SoftBank pulls out of Wag after $300m Vision Fund investment backfires

10 Dec 2019

Image: © galina_kovalenko/

As Wag’s business struggles, the dog walking start-up has announced an ‘amicable’ split from SoftBank.

As the dust settles on the WeWork saga, SoftBank has been put under the spotlight for its investments once again.

This time it has nothing to do with WeWork, or even SoftBank-backed Uber, but rather a California-based dog walking start-up named Wag, which received $300m in investment from SoftBank in 2018.

Founded in 2015, Wag is an on-demand dog walking service, with an app that is available 43 states and 110 cities in the US. The start-up is based in Los Angeles and has a number of celebrities among its clientele, including Mariah Carey and Kendall Jenner.

In recent months, the company has seen the departure of its founder and CEO Hilary Schneider, who left Wag to pursue a new opportunity. Schneider was replaced by Garrett Smallwood on 29 November.

A few days after Schneider’s exit, Smallwood announced that the company was “amicably parting ways with SoftBank”, meaning that the Japanese conglomerate will no longer have representation on the board of Wag. SoftBank previously held two seats on Wag’s board.

Putting the dog to sleep

SoftBank has agreed to sell its near 50pc stake back to Wag, in a deal that will see the Japanese investor lose money. According to the Wall Street Journal, SoftBank initially asked the start-up to cut costs and consider “strategic alternatives” such as liquidation.

After SoftBank’s latest earnings report, the group’s billionaire founder Masayoshi Son alluded to the problems at Wag while talking about the impact WeWork has had on SoftBank’s Vision Fund 2. Son said: “Is there any other similar concern? In fact, yes, there is. Like a dog-walking company and other portfolio companies, we may see similar problems surfacing.”

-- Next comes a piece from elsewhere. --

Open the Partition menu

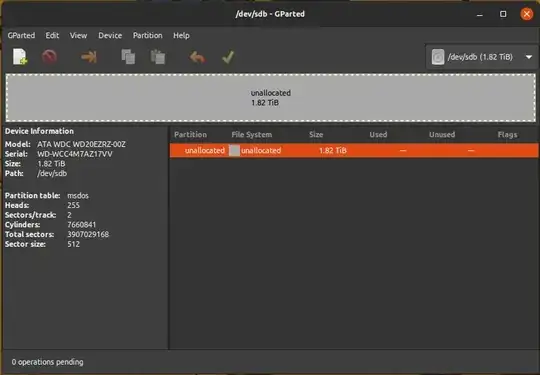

Meanwhile, Wag has cut 80pc of its staff in an effort to keep the business buoyant, according to a source that spoke to CNBC. This source also said that the company had received two acquisition offers from pet companies.

Keeping Wag on a tighter leash

In a memo to Wag’s employees, Smallwood wrote: “As a more focused company with a solid capital base that is right-sized to the needs of our business and strategy, we have plenty of runway to execute our plans to accelerate our progress toward profitable growth.

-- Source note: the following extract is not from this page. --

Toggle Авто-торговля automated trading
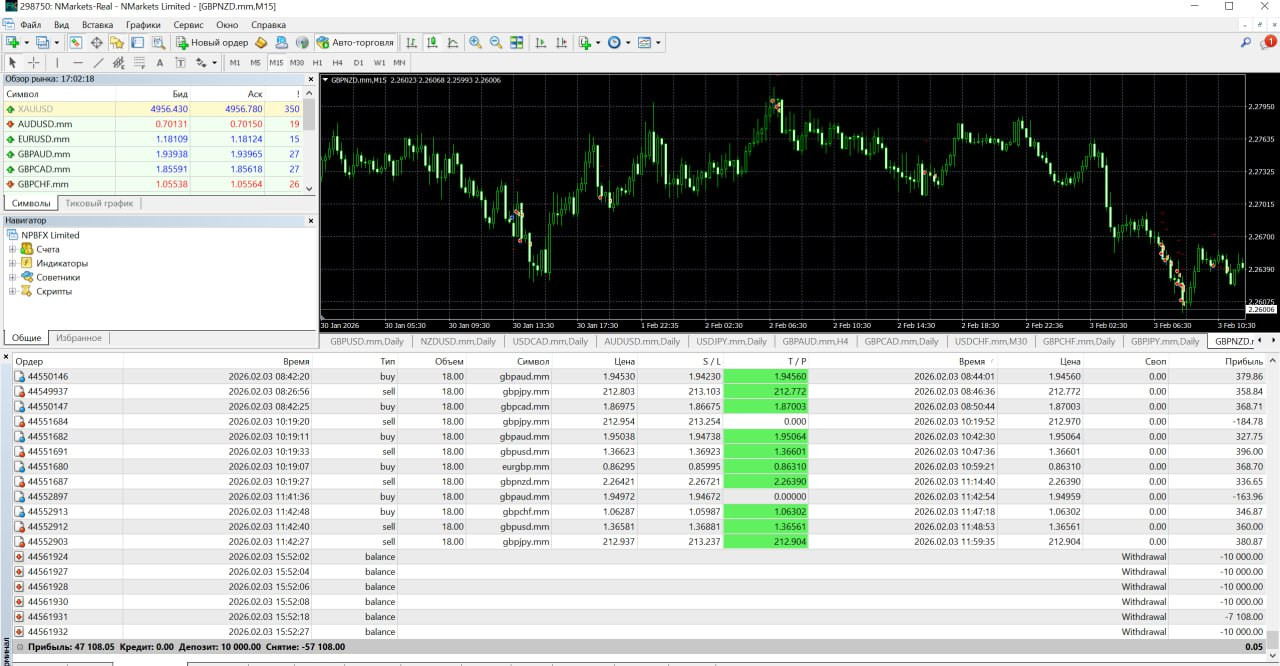Viewport: 1280px width, 666px height. 355,43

“The decision to move in this direction was based on the strong conviction of our investors that this is the right course for the company. We are amicably parting ways with SoftBank and SoftBank will no longer have board representation. We thank the Vision Fund for their support in the company to date.

“I’m going to be completely honest: we have a lot of work ahead of us. But it will be gratifying and rewarding work, as we come together as a team to secure for Wag a bright and successful future.”

The new CEO thanked the employees who will remain at the company, who he said will now have “to do more with less”.